Assigned task
How many of the lines below include "toolbar"? Give the number and no other words.

Records shown
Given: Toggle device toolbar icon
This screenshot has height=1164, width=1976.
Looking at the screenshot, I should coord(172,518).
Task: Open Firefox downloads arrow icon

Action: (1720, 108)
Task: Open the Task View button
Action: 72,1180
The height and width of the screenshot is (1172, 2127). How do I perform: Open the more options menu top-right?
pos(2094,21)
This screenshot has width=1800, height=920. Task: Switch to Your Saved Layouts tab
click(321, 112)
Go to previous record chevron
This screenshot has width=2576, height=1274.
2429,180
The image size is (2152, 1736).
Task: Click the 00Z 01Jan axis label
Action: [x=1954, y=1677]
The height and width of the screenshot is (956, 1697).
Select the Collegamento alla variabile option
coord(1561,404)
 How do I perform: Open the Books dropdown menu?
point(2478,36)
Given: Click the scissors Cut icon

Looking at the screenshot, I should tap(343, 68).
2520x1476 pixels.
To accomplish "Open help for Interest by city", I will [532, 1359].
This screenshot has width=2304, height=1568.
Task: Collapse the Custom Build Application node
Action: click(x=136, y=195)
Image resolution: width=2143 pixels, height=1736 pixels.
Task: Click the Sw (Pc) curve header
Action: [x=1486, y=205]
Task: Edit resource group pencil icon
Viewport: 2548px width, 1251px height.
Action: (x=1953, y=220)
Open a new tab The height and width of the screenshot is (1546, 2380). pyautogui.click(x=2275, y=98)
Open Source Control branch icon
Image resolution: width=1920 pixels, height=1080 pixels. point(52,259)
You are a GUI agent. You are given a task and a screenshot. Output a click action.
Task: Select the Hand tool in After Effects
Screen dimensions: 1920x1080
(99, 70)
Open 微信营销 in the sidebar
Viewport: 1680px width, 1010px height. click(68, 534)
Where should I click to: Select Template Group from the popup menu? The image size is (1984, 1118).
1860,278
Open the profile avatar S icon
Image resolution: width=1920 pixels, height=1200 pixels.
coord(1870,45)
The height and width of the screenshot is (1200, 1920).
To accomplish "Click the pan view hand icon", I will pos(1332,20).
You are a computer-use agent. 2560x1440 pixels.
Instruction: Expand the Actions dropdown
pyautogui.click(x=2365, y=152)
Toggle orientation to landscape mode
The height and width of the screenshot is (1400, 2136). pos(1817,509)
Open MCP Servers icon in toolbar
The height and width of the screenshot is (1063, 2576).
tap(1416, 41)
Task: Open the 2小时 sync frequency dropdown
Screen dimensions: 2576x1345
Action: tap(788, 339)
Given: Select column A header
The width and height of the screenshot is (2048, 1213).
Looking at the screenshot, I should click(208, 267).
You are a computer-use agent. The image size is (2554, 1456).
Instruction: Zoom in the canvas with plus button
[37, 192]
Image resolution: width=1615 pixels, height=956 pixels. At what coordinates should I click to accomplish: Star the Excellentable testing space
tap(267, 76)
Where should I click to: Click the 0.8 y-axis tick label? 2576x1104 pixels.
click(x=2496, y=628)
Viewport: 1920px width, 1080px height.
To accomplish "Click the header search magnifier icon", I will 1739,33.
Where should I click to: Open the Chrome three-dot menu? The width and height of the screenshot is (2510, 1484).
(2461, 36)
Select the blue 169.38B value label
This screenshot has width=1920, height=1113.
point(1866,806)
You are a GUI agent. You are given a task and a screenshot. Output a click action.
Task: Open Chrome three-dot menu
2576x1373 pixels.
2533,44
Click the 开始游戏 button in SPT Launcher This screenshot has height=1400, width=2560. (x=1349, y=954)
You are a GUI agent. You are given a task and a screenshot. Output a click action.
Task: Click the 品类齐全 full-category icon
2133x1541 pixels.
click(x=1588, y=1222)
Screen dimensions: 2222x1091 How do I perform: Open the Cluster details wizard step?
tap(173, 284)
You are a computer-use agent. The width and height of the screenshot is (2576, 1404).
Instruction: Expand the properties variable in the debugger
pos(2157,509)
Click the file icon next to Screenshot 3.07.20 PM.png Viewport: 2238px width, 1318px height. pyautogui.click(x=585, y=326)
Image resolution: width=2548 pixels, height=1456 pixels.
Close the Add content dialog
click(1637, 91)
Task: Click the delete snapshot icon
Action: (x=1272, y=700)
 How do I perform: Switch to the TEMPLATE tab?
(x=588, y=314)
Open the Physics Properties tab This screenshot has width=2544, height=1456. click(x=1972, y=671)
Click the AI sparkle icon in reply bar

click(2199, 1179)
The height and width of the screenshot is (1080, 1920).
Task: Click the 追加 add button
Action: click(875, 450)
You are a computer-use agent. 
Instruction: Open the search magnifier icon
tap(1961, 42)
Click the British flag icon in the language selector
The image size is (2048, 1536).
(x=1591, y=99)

Answer space
2